* What the exercise asks
Convert the lines, starting at the one containing "Given: Open Jio's profile avatar" and ending at the final line, into a JSON list of strings with one string per line. Omit blank lines and leave the pictures out.

(Rows of pointing data)
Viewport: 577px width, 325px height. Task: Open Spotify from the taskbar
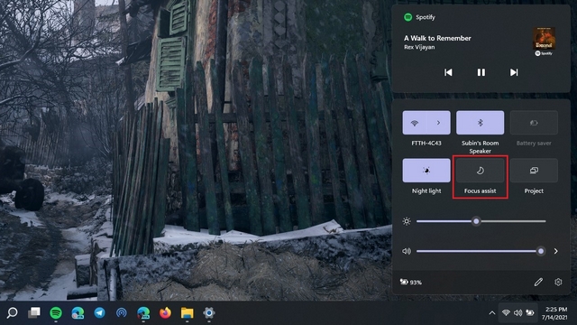point(56,313)
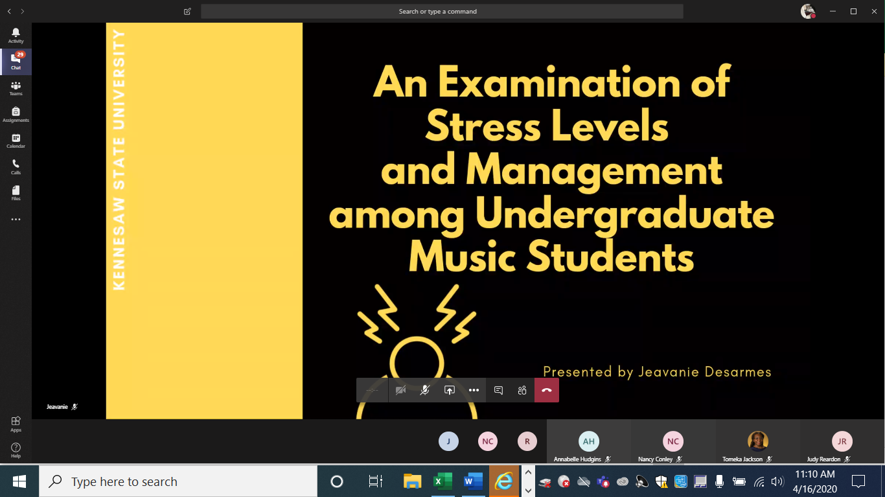
Task: Show the participants list
Action: click(x=522, y=390)
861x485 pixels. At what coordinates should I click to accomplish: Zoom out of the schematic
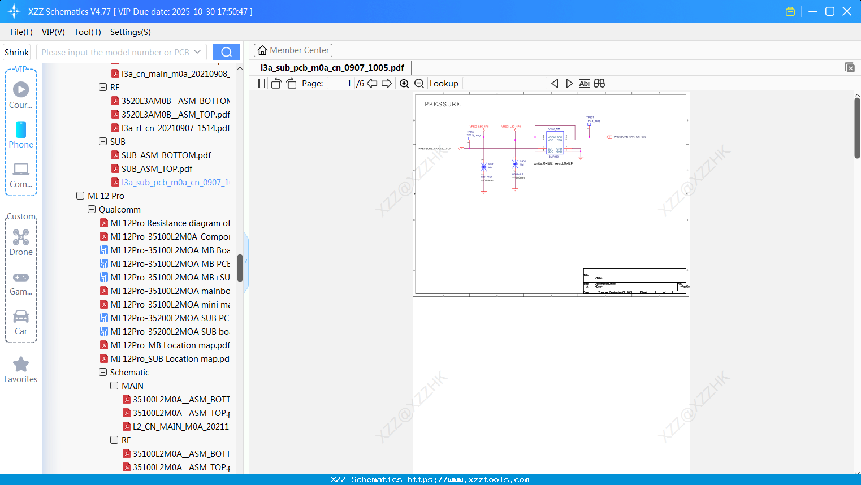click(419, 83)
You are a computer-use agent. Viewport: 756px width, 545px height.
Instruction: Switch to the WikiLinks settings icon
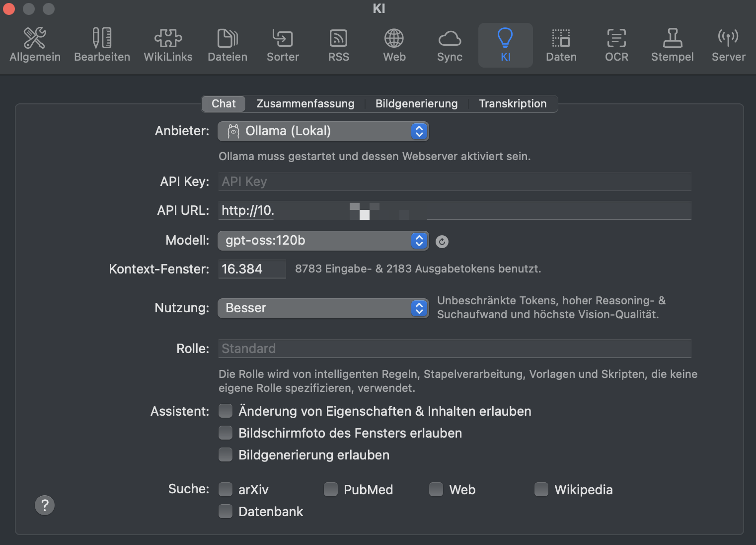coord(168,45)
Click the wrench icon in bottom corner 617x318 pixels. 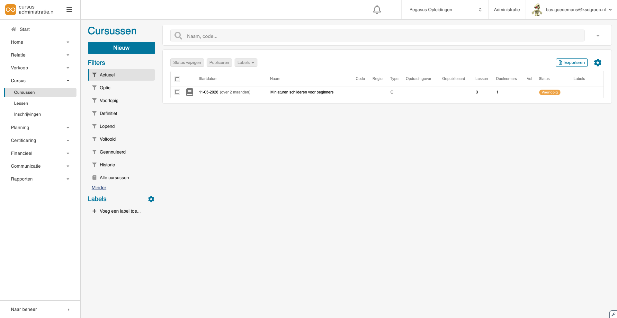[613, 314]
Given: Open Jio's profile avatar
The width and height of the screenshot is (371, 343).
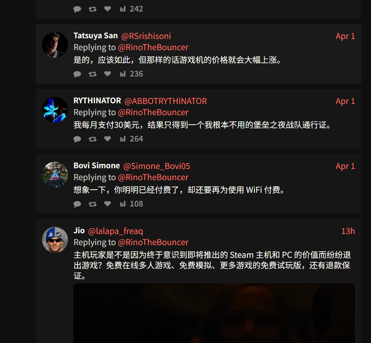Looking at the screenshot, I should pos(55,240).
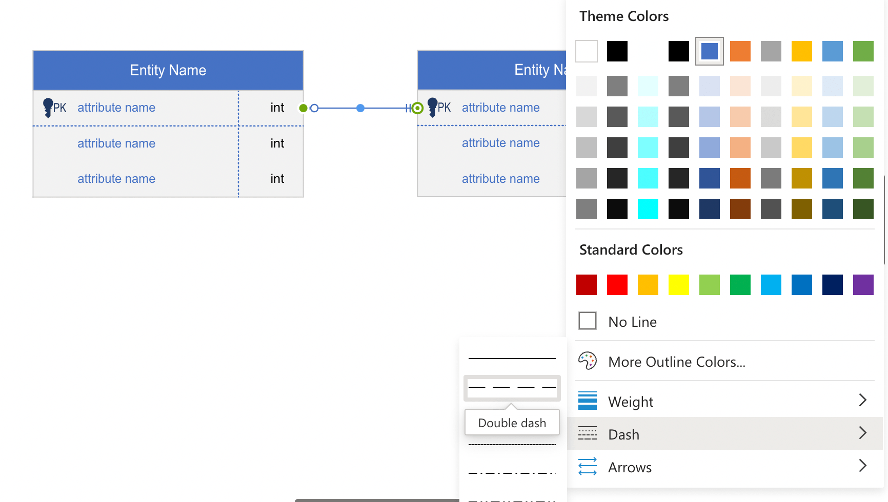Select the Double dash line style
The image size is (888, 502).
click(x=512, y=388)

* Solved exercise
[
  "Given: Open Jio's profile avatar",
  "The width and height of the screenshot is (371, 343).",
  "Looking at the screenshot, I should pos(55,240).",
  "Select the Double dash line style",
  "The image size is (888, 502).",
  "click(x=512, y=388)"
]